SHULAMIT KOPF
After many years of painting landscapes, Shulamit Kopf discovered the alchemy of intuition and paint in abstract art. Curiosity drives her in
a constant search. Kopf revels in the freedom provided by abstract art to ask the question “I wonder what will happen if…”. Her work is visually tactile with texture that is intricate and dense. Her choices and improvisations are mostly subconscious with an enthusiasm for experimenting with new materials and techniques.
Kopf celebrates color, but also works in whites, grays and blacks or various shades of ochre.
But even those will often flash a brazen spot of burgundy or blue.

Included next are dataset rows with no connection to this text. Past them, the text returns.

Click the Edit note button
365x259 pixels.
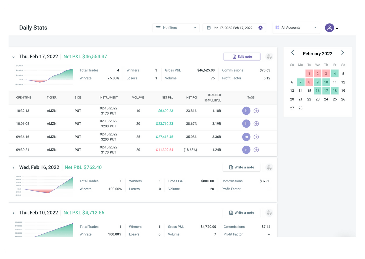[x=242, y=56]
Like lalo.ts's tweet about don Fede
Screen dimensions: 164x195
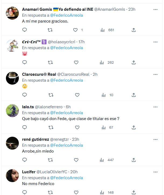pos(77,128)
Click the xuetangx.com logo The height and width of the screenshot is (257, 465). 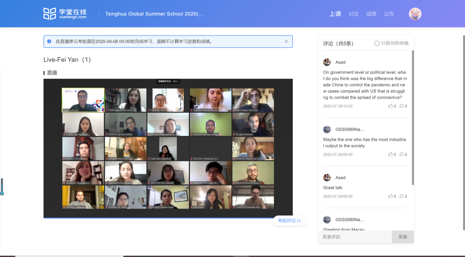[65, 14]
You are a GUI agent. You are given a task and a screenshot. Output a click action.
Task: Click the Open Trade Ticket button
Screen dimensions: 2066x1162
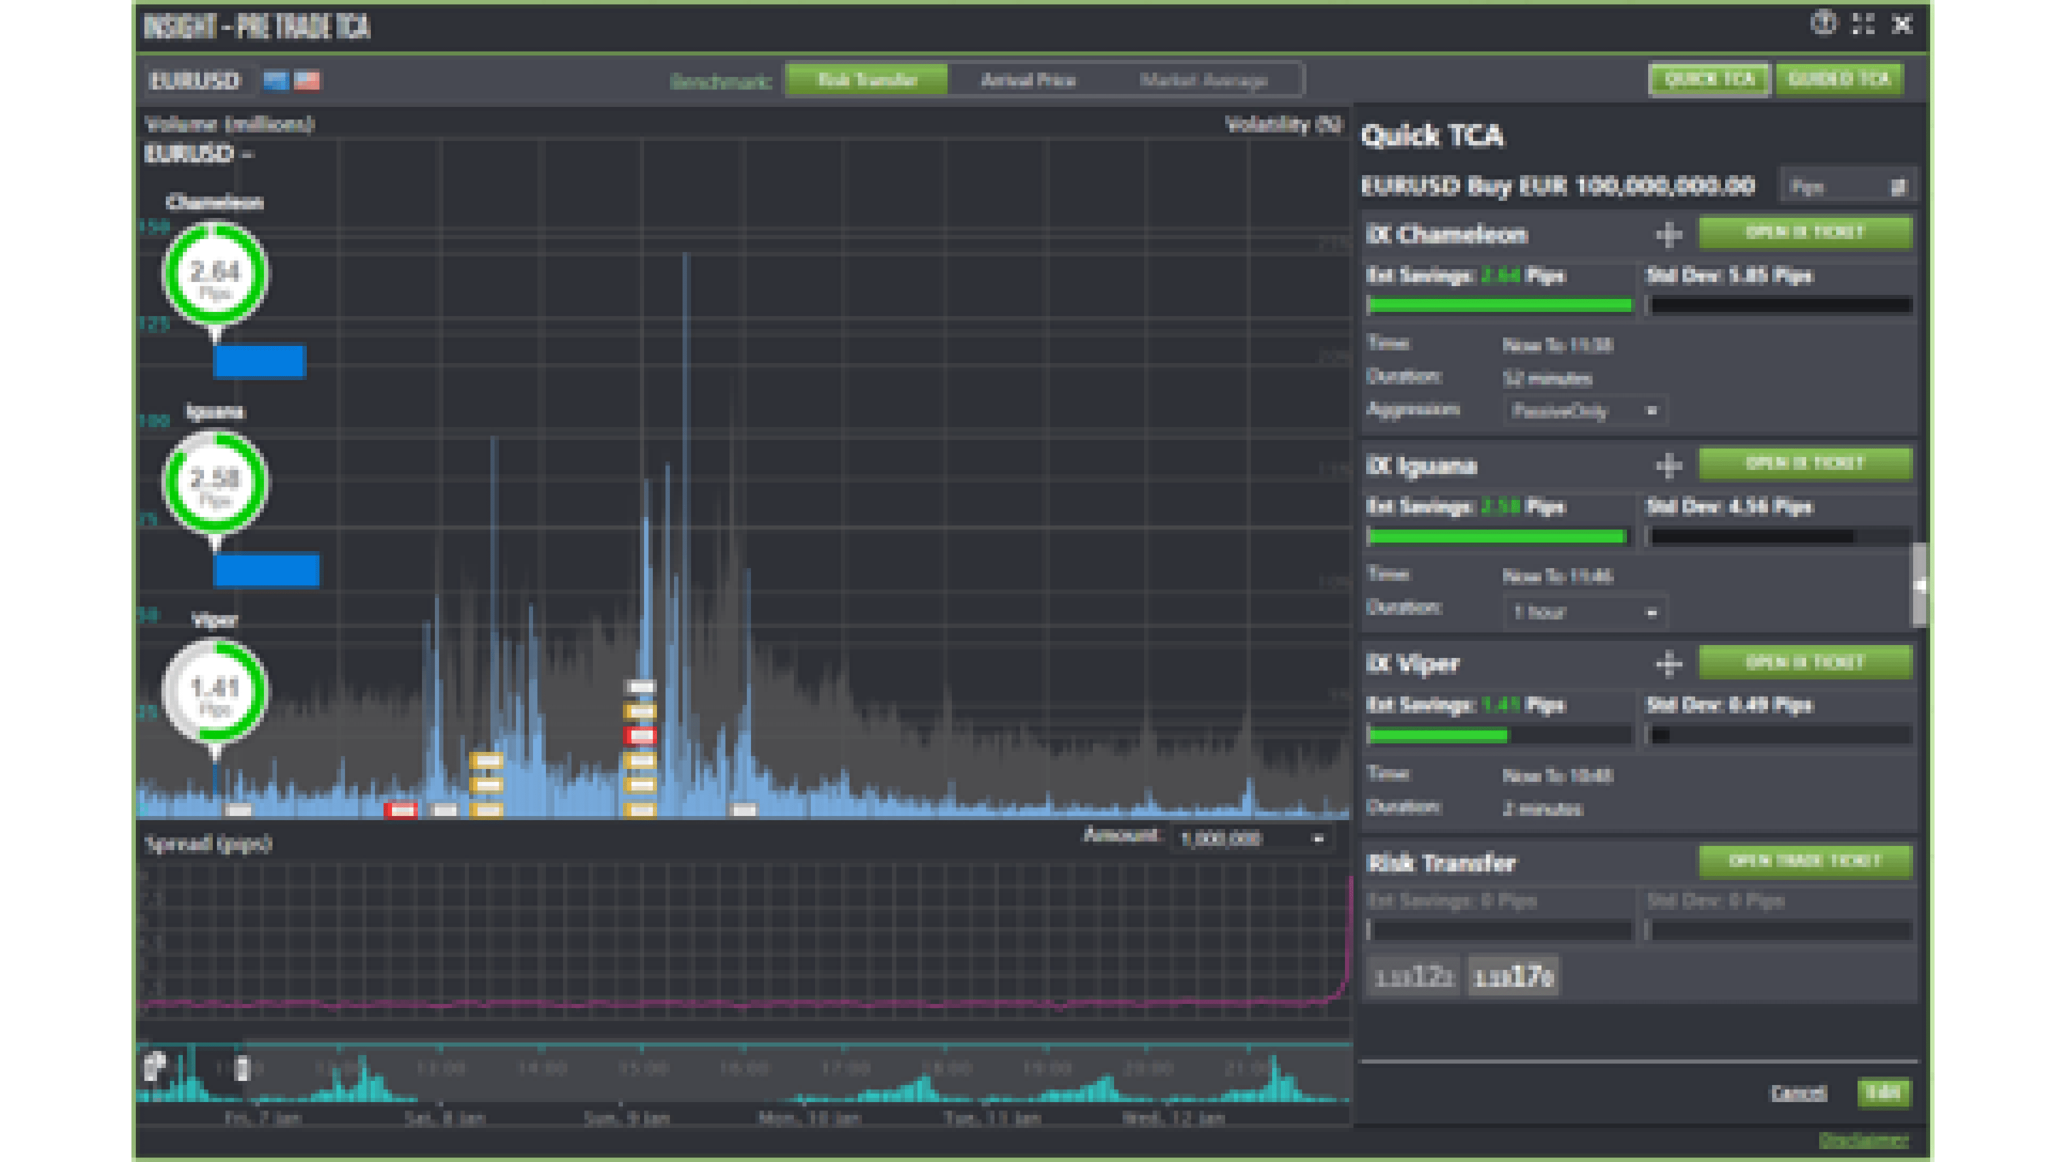pyautogui.click(x=1805, y=861)
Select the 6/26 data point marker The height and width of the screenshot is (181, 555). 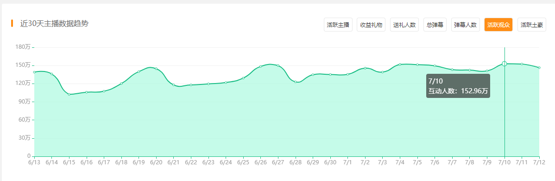click(x=260, y=66)
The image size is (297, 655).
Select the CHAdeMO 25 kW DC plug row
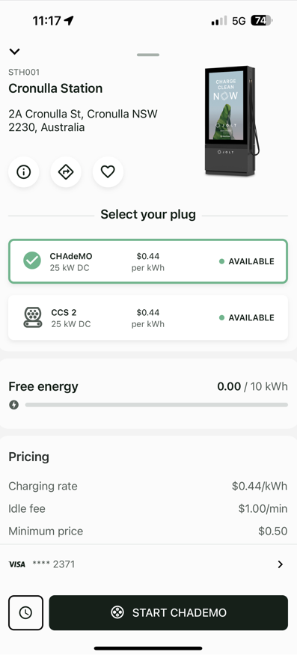(148, 261)
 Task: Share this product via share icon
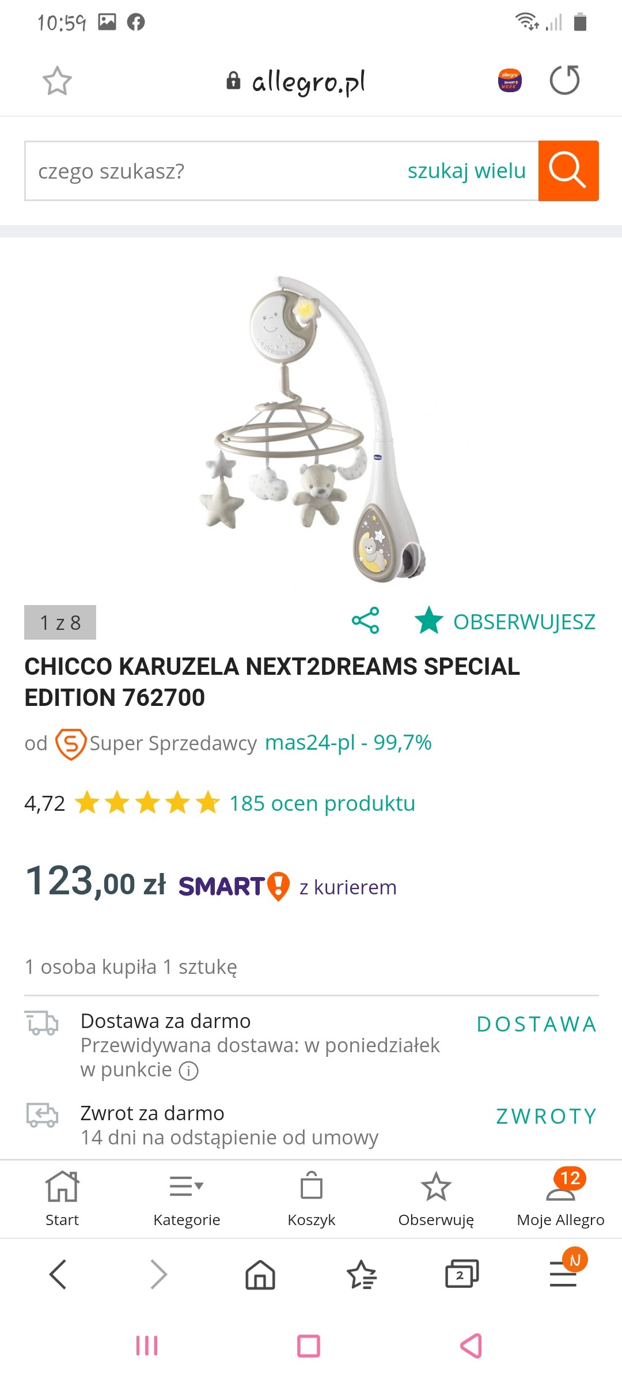click(366, 621)
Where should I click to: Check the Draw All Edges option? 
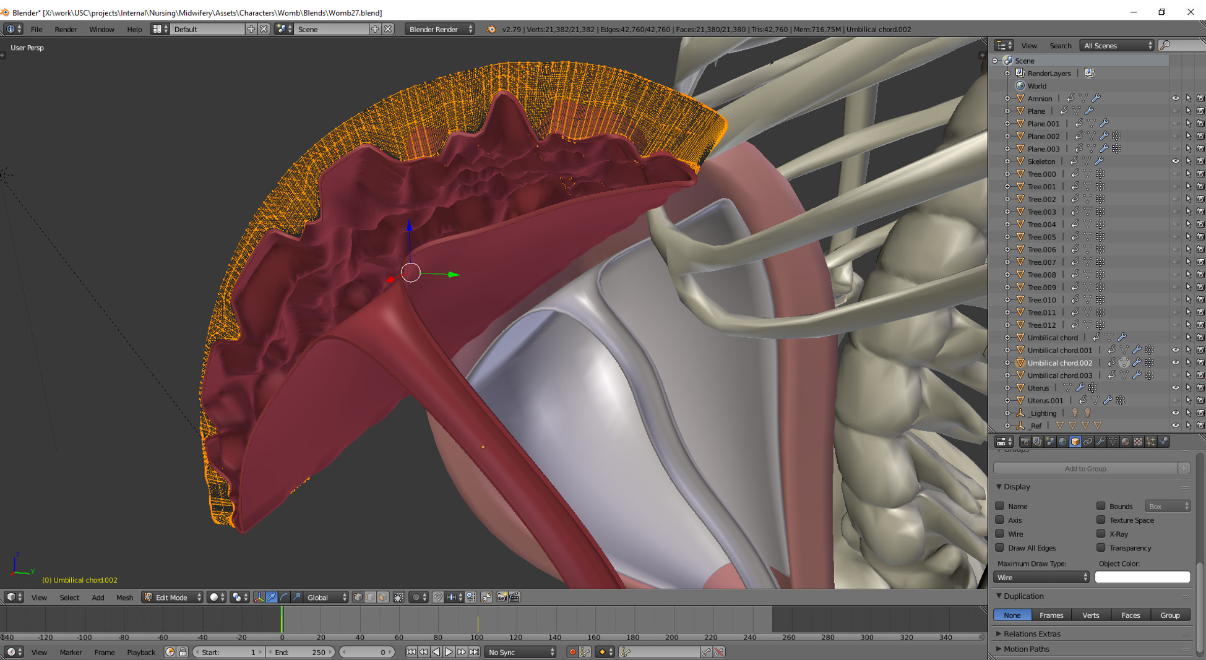(1000, 548)
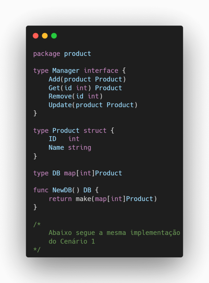Click the Get method name
This screenshot has width=209, height=283.
[x=54, y=88]
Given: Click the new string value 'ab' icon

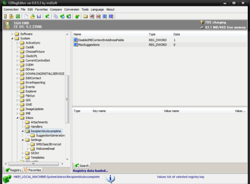Looking at the screenshot, I should [x=92, y=16].
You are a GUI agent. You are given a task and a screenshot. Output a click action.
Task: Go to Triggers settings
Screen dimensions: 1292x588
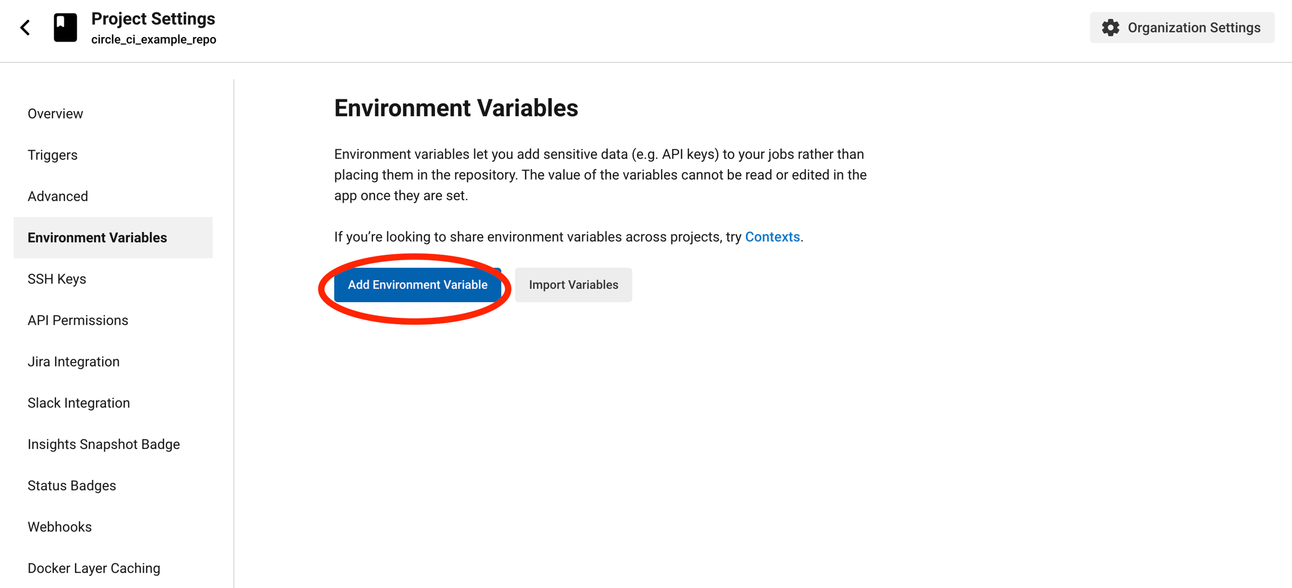click(53, 155)
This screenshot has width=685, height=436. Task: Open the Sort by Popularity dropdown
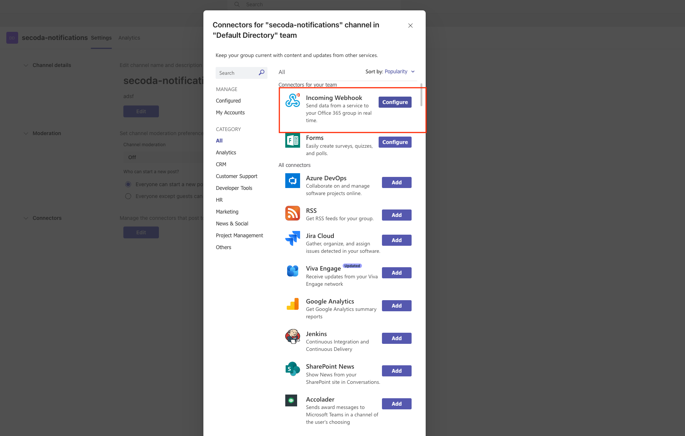[x=399, y=71]
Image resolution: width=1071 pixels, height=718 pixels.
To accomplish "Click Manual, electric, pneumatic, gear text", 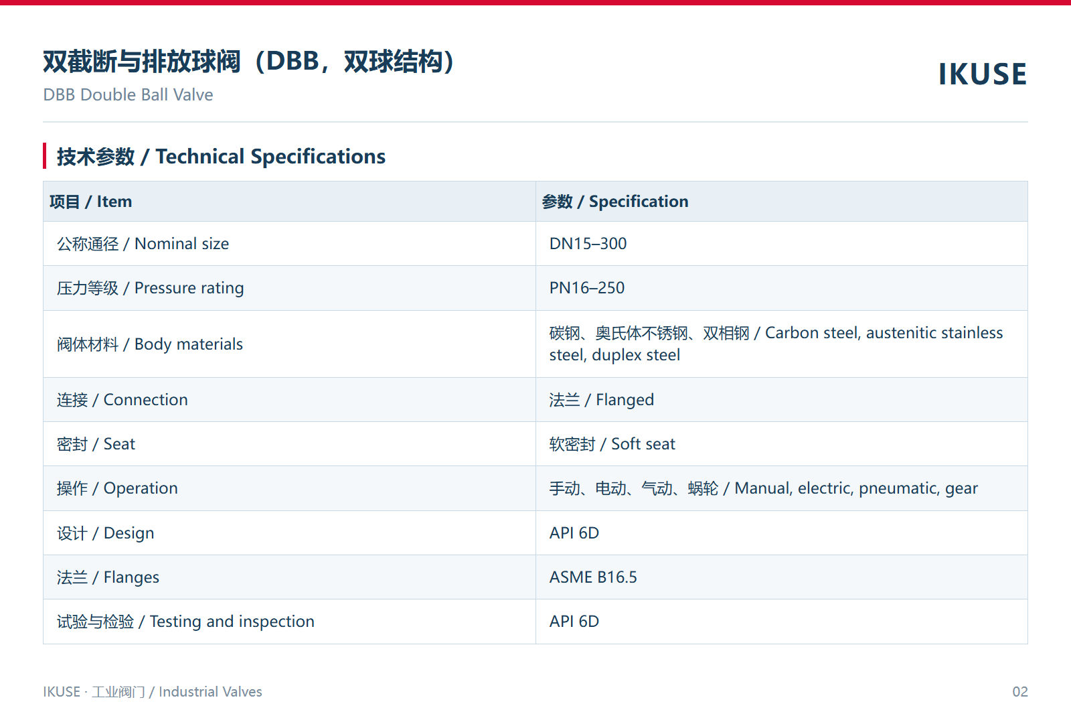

Most of the works here were created for a solo exhibition, “Moscow to Berlin, My mother’s Journey,” to be shown in Israel in April through May 2019 and then in Krakow, Poland, June-August 2019. The mostly monochromatic works are based on Kopf’s mother’s experience as a Polish soldier in the Soviet army through the battles and bombardments of World War II. The mother reached Berlin when there was still fighting from street to street. Throughout the war Kopf’s mother wrote dozens of letters to her parents, exiled in Siberia, and it is those letters that form the basis of the exhibition. Kopf uses her mother’s letters and photographs embedding them in textured layers of paint and mixed media in a process of creation and erasure.
“The work is visceral and painful, torn fragments of the mother’s words buried in the folds of time awaiting the scraping of the palate knife to emerge.
This powerful, yet aesthetic series where stories within stories unfold, sheds light on an aspect that has not yet been explored, making it a unique voice in the continuum of art on the Holocaust.
The work is visceral and painful, torn fragments of the mother’s words buried in the folds of time awaiting the scraping of the palate knife to emerge.”